5. Technical Sub-contractors (e.g., for specialized development, maintenance, or security testing):

– At present, MEFERI performs specialized technical services, software development, system maintenance, and security testing for its Services (such as MEFERI Shadowalk MDM/EMM Cloud Solution and cloud-hosted components of the CIAO Intelligent Shopper Assistant (ISA) solution) primarily using its in-house personnel.

– MEFERI does not currently engage third-party technical sub-contractors in a capacity that would require them to Process Customer Personal Data on MEFERI’s behalf under this DPA.

– Should MEFERI decide in the future to engage such technical sub-contractors who will Process Customer Personal Data, MEFERI will update this list of Sub-processors and notify Customer in accordance with Section 6.2 of this DPA, ensuring that any such engagement complies with the requirements for sub-processing set forth in this DPA, including the implementation of appropriate data transfer safeguards where necessary.

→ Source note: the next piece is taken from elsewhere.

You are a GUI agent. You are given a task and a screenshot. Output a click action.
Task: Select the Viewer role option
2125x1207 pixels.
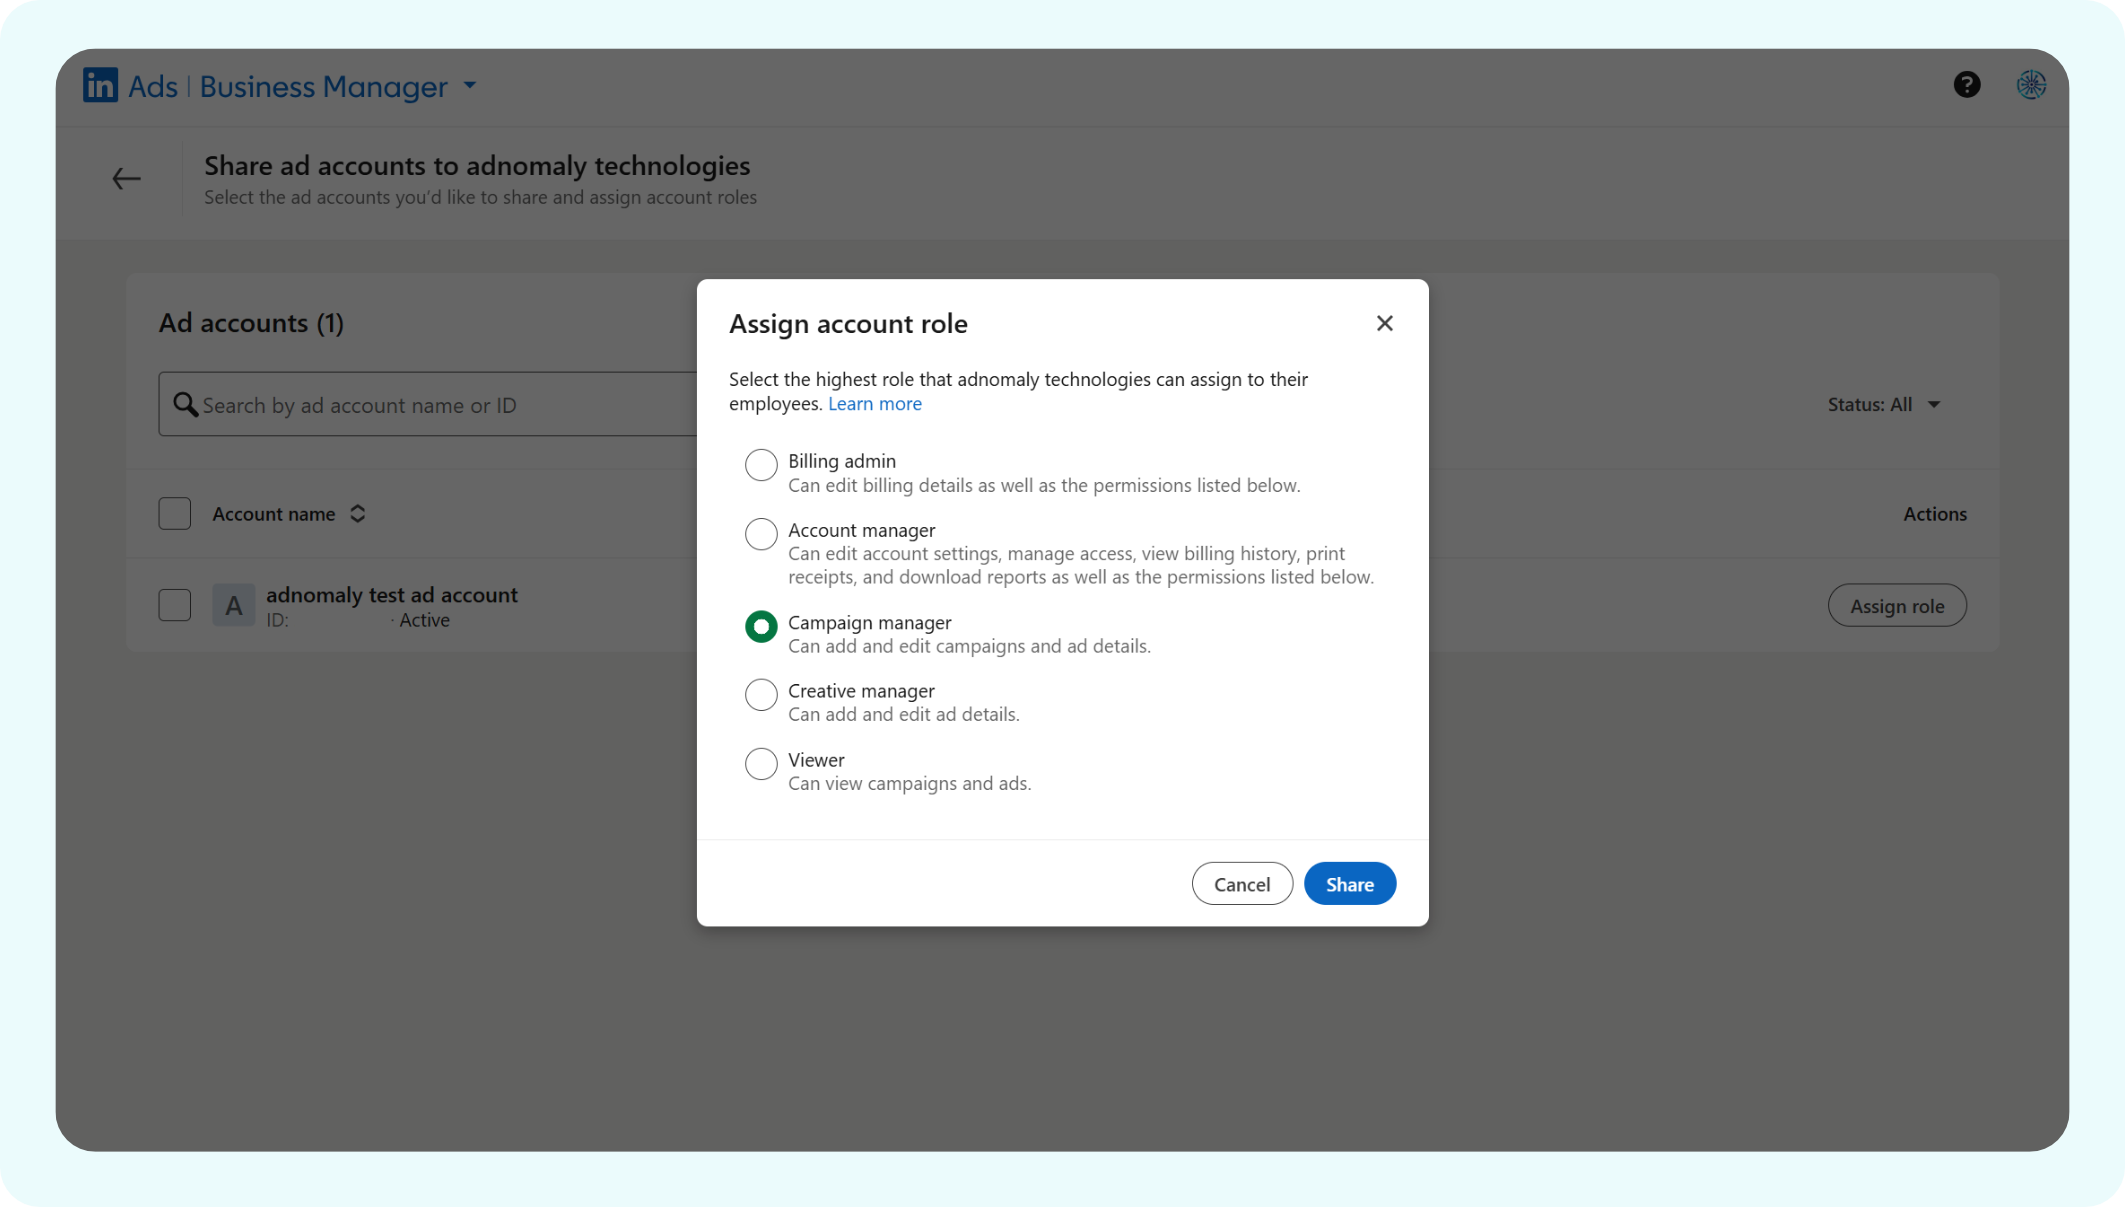tap(761, 763)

6. Authorized Repair Service Centers and Logistics Providers:

– Purpose: To provide device repair, diagnostics, refurbishment, and related logistics services for MEFERI products under applicable service contracts (such as MeCare service plans) or warranty terms.

– Entity/Category: Authorized third-party service centers or logistics partners contracted by MEFERI or its affiliates to perform repair and handling of MEFERI devices. (MEFERI maintains a network of such authorized providers; specific provider details for a given repair may depend on Customer’s location and the nature of the service request).

– Nature of Data Processed: May include:

– Contact information of the Customer’s representatives coordinating the repair (name, email, phone number, shipping address).

– Device identifiers (serial number, model).

– Description of the issue provided by the Customer.

Potentially, any Personal Data remaining on devices sent for repair if not deleted or secured by the Customer prior to shipment. MEFERI instructs Customers to back up and/or delete Personal Data from devices before sending them for repair, and MEFERI’s liability for loss of such data is limited as per the Main Agreement or applicable service terms. However, to the extent such data is accessed by the repair center in the course of diagnostics or repair, it is treated as Customer Personal Data.

– Location of Processing Personnel: Repair service centers may be located in various regions globally, including within the EEA, P.R. China, or other countries depending on the Customer’s location and MEFERI’s service network. MEFERI will provide information on the location of the specific repair center upon request or as part of the RMA process where feasible.

– Data Protection Safeguards: All authorized repair service centers and logistics providers who may access Customer Personal Data are subject to written agreements with MEFERI (or the contracting MEFERI affiliate) that include confidentiality obligations and data processing terms imposing data protection requirements at least equivalent to those set out in this DPA. For any transfer of Customer Personal Data to such providers located outside the European Economic Area (EEA) in a country not deemed adequate by the European Commission, MEFERI ensures that appropriate transfer mechanisms under Chapter V of the GDPR, such as Standard Contractual Clauses (SCCs), are in place. Access to Personal Data on devices is limited to what is necessary for diagnostics and repair.